EXERCISE BRIEF.
Without the pictures, set down exactly the lines from the one that contains "Where should I" to the end of the entries, both included, and nothing besides.

Stored items
:::
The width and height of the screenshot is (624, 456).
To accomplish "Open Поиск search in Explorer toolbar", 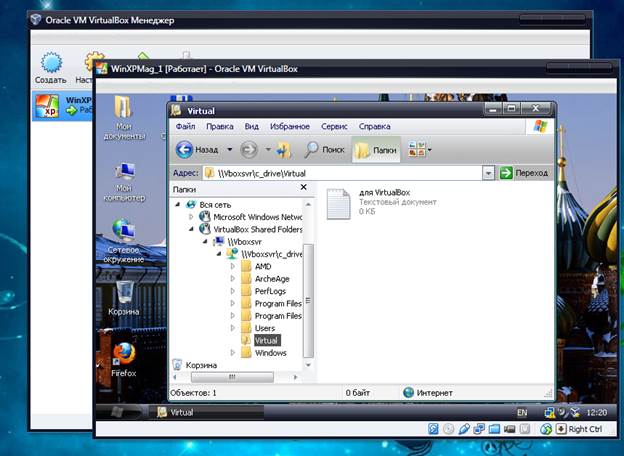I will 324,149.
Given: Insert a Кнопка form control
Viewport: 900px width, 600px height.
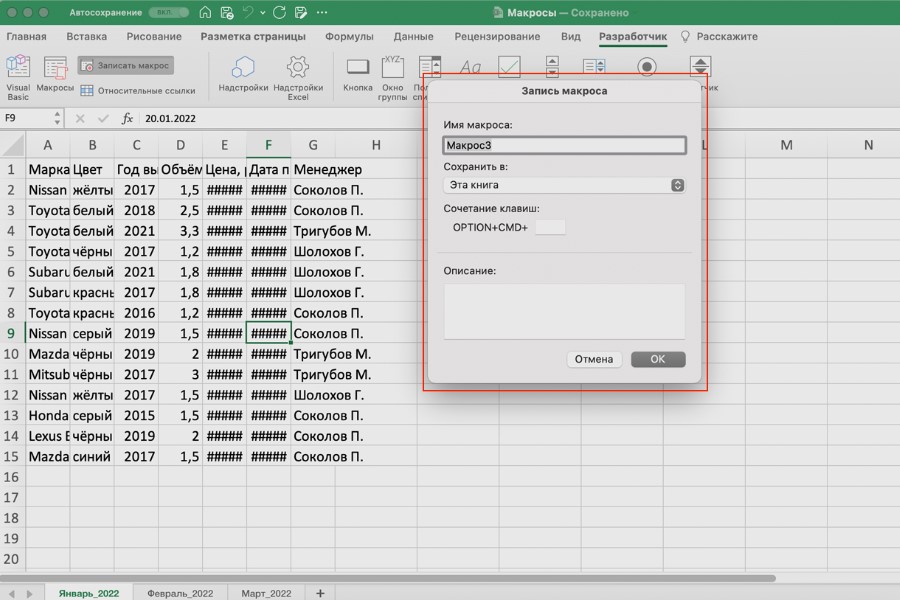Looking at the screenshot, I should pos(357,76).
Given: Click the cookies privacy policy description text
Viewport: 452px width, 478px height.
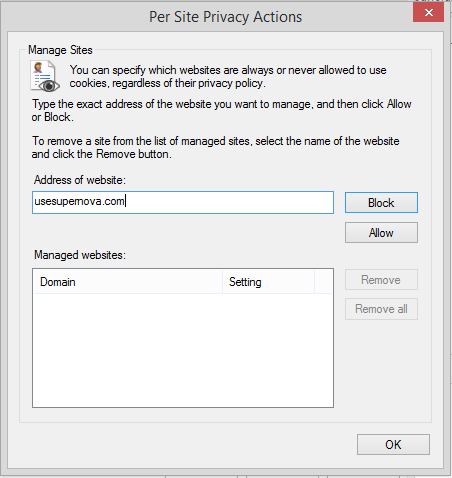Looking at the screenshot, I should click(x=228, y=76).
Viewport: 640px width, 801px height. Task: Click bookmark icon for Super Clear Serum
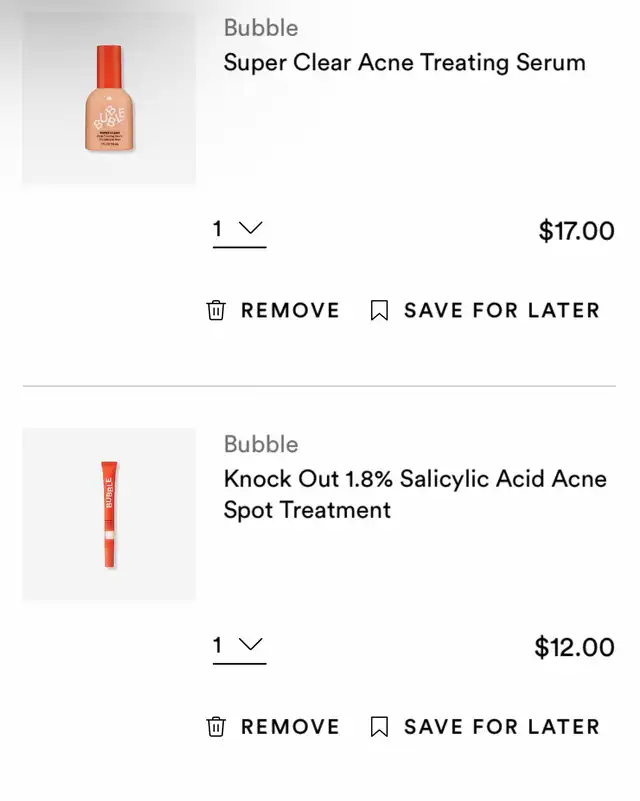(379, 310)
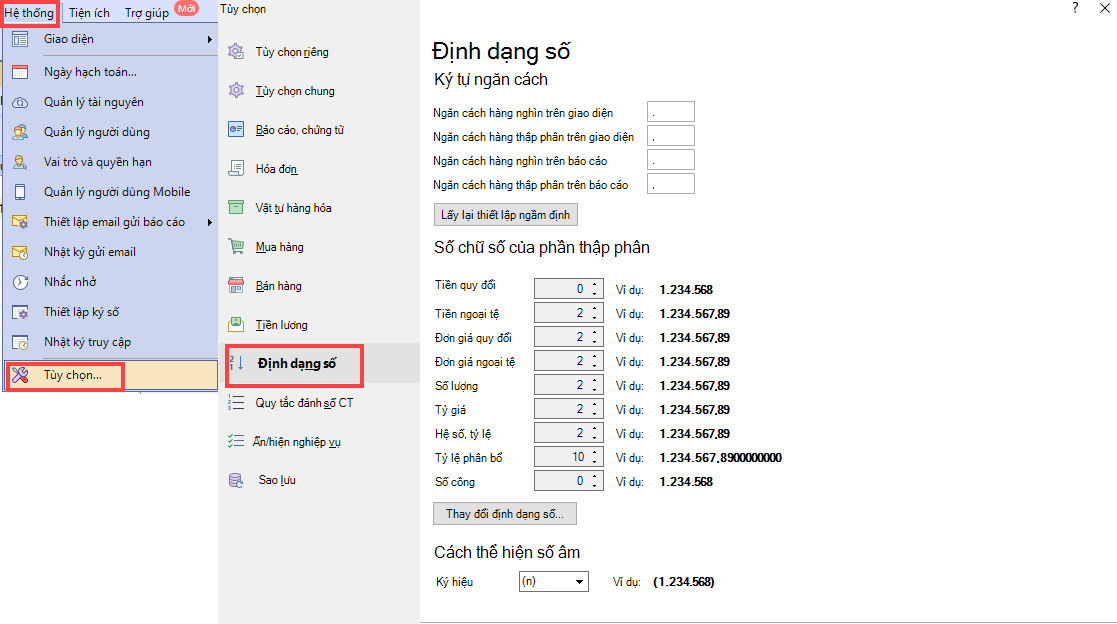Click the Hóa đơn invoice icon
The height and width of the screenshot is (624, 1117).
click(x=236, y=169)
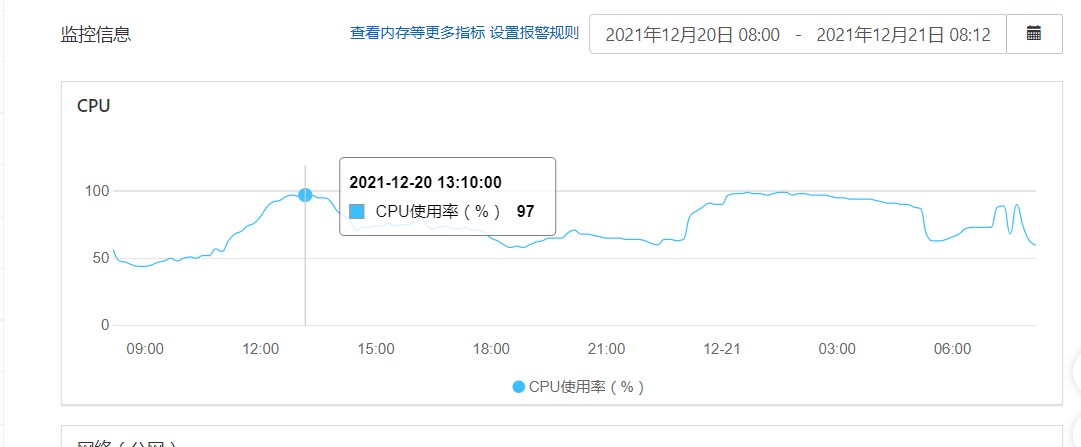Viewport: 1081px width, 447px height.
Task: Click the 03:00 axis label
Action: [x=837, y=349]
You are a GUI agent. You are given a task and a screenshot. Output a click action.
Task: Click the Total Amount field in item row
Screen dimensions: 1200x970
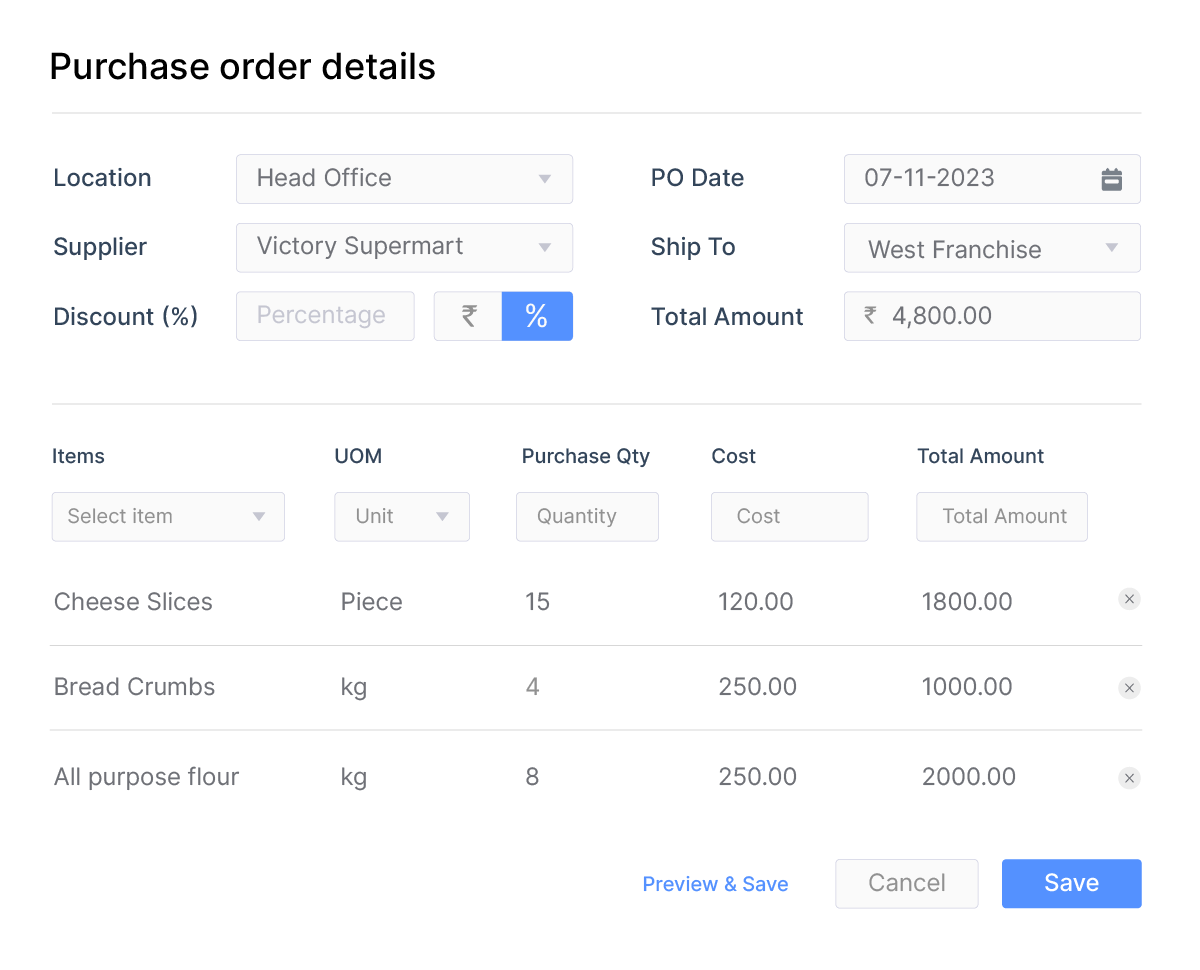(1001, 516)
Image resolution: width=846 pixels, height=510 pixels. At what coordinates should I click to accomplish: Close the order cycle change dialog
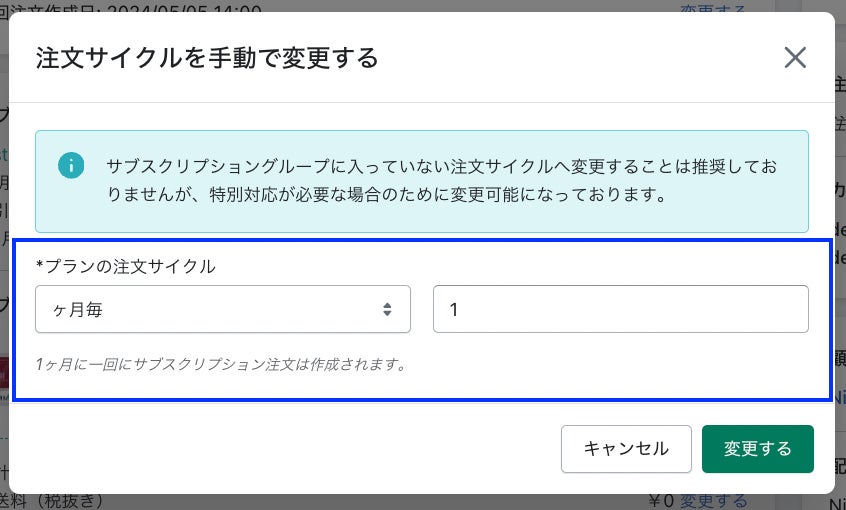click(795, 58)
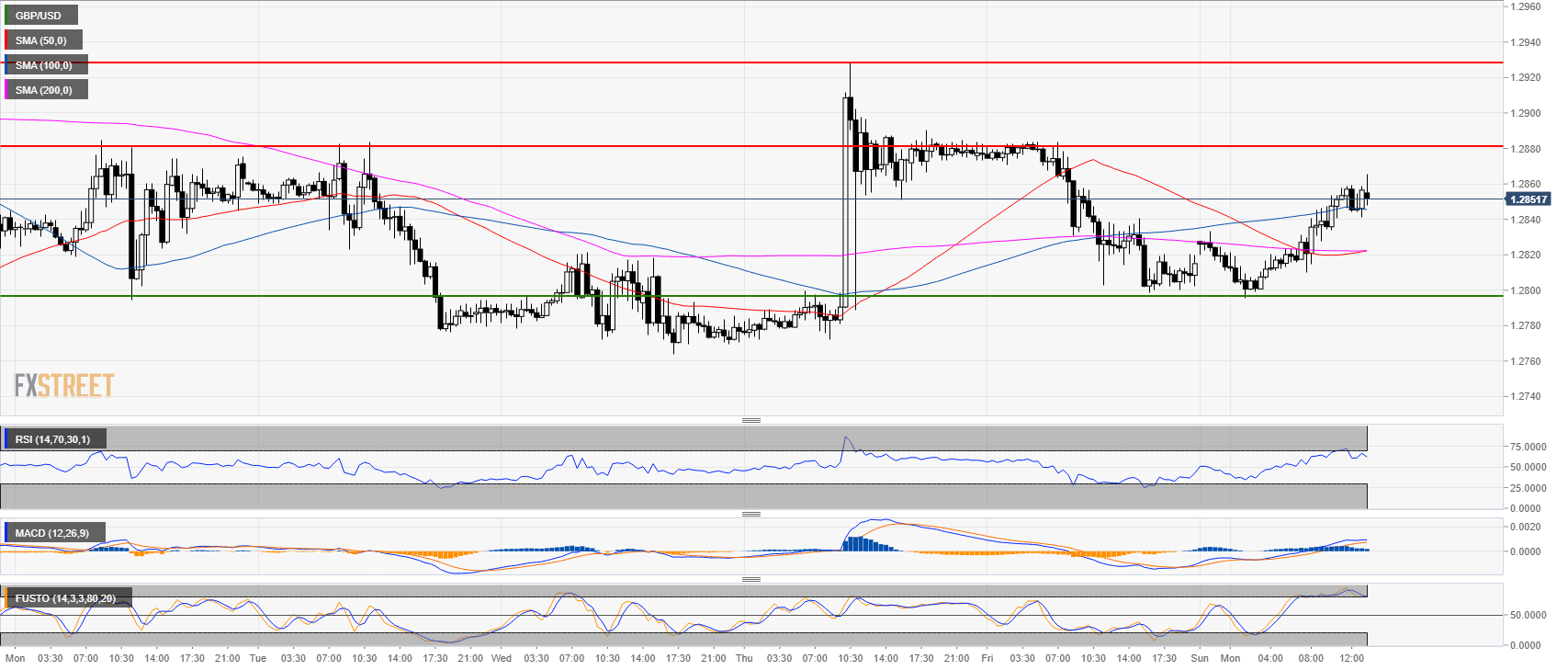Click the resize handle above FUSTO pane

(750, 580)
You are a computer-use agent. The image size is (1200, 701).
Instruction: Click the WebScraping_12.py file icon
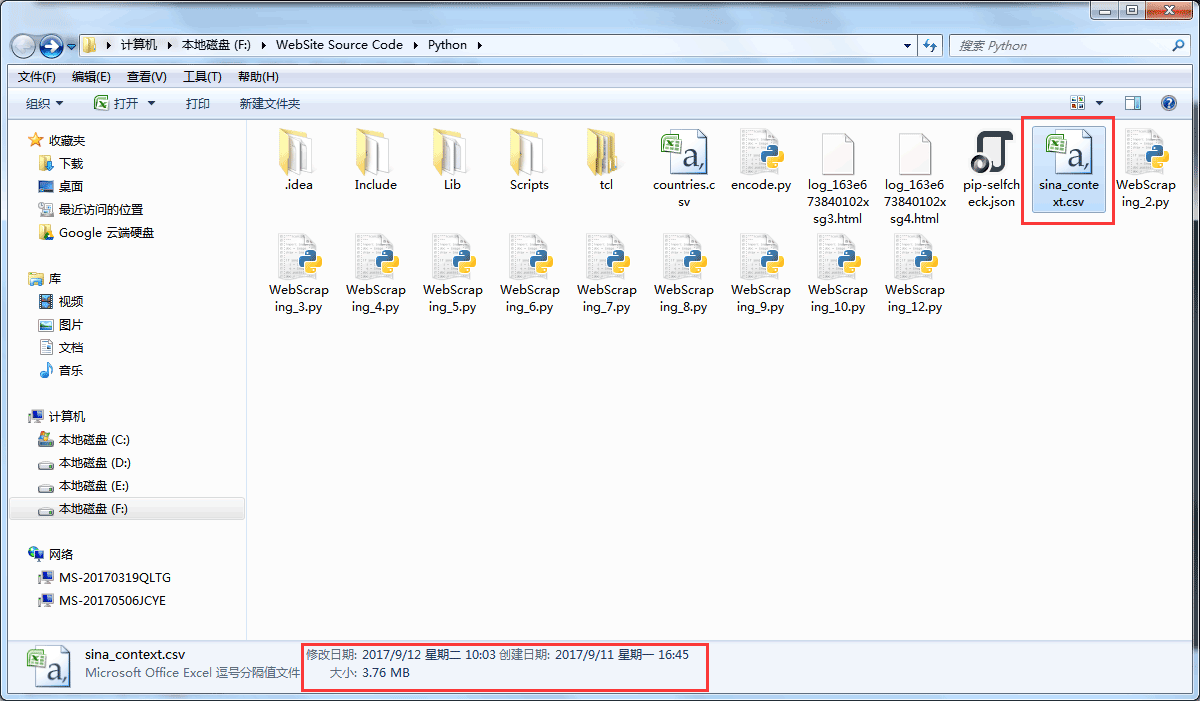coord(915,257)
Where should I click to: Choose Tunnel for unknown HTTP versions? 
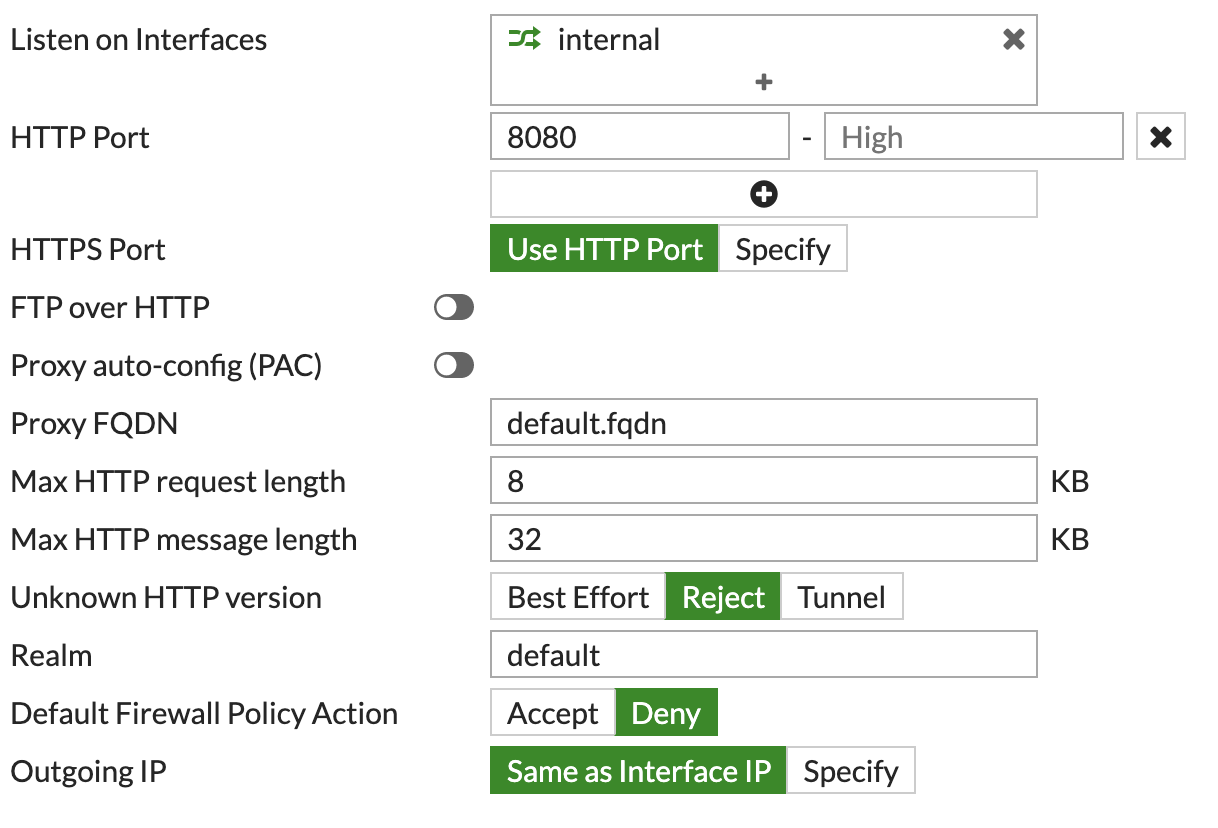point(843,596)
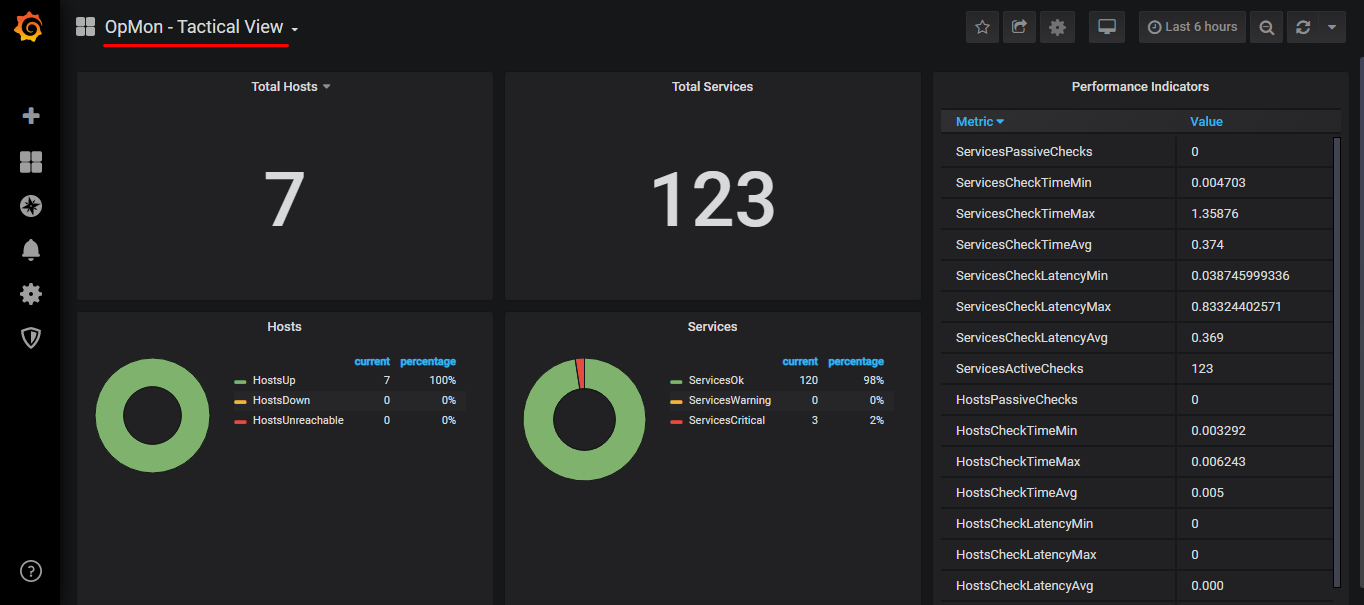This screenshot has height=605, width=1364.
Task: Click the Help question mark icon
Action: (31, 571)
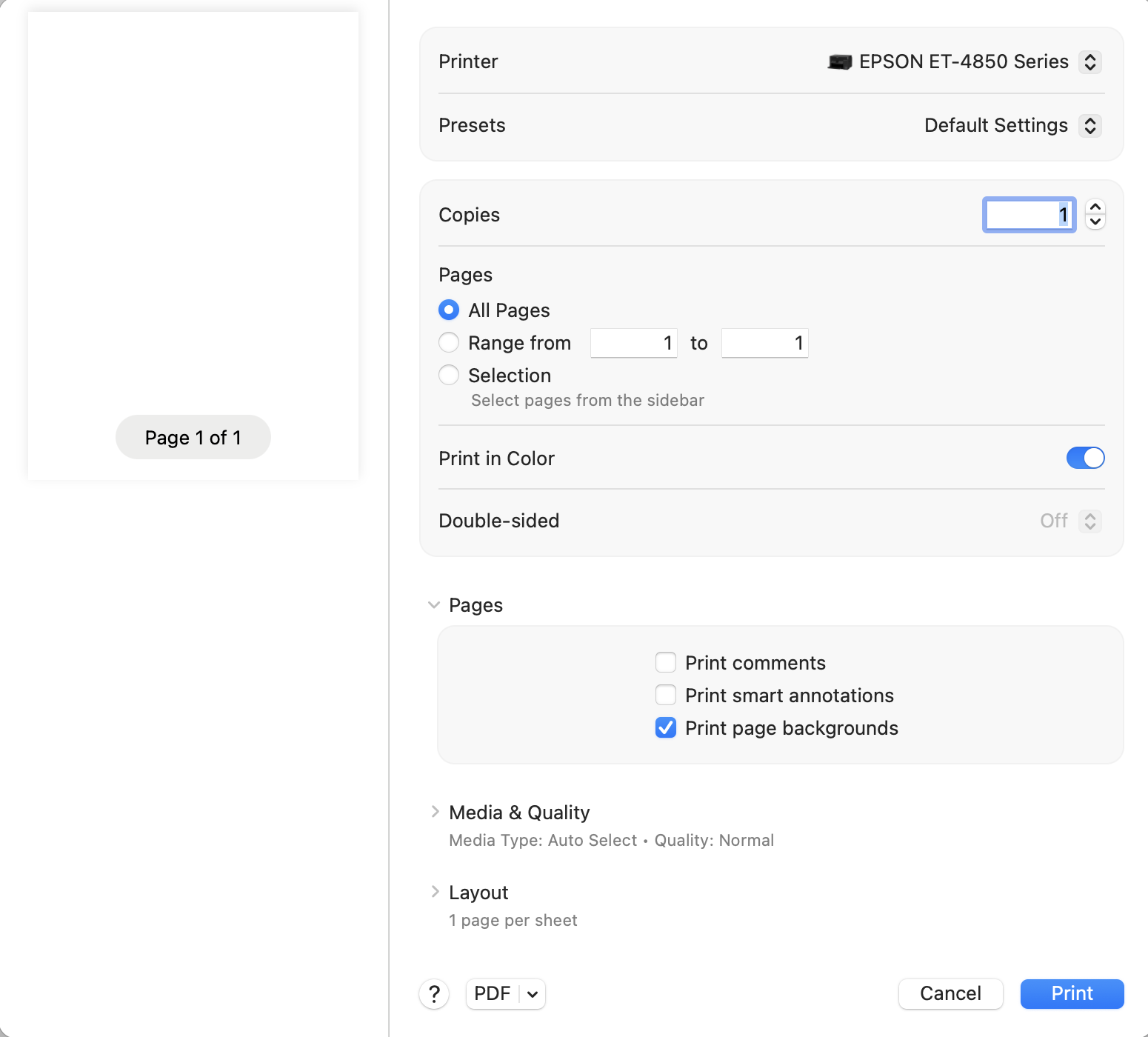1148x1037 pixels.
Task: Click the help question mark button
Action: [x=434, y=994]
:::
SOLVED PROBLEM.
Where should I click to: Choose Tunnel for unknown HTTP versions? 
point(843,596)
This screenshot has height=605, width=1364.
Task: Click the Help question mark icon
Action: (31, 571)
1148x1037 pixels.
Task: Click the help question mark button
Action: [x=434, y=994]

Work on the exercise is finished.